A stretch of the entries below is to be set down exactly, running from the line with "Click the circled" through the line with "Click the vertical", both included, and no other line.
(Beginning of EXERCISE INPUT)
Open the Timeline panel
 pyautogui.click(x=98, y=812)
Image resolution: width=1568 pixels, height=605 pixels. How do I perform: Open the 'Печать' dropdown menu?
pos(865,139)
(End of EXERCISE INPUT)
(Beginning of EXERCISE INPUT)
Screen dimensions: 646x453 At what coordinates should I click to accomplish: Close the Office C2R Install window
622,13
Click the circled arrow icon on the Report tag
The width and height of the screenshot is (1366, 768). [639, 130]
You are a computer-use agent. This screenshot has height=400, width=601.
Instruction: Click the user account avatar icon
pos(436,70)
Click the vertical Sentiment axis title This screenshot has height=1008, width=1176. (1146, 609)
(End of EXERCISE INPUT)
ANSWER TO THIS EXERCISE:
Click the circled arrow icon on the Report tag
The width and height of the screenshot is (1366, 768). [639, 130]
You are a computer-use agent. This screenshot has height=400, width=601.
Instruction: Click the user account avatar icon
pos(436,70)
Click the vertical Sentiment axis title This screenshot has height=1008, width=1176. (1146, 609)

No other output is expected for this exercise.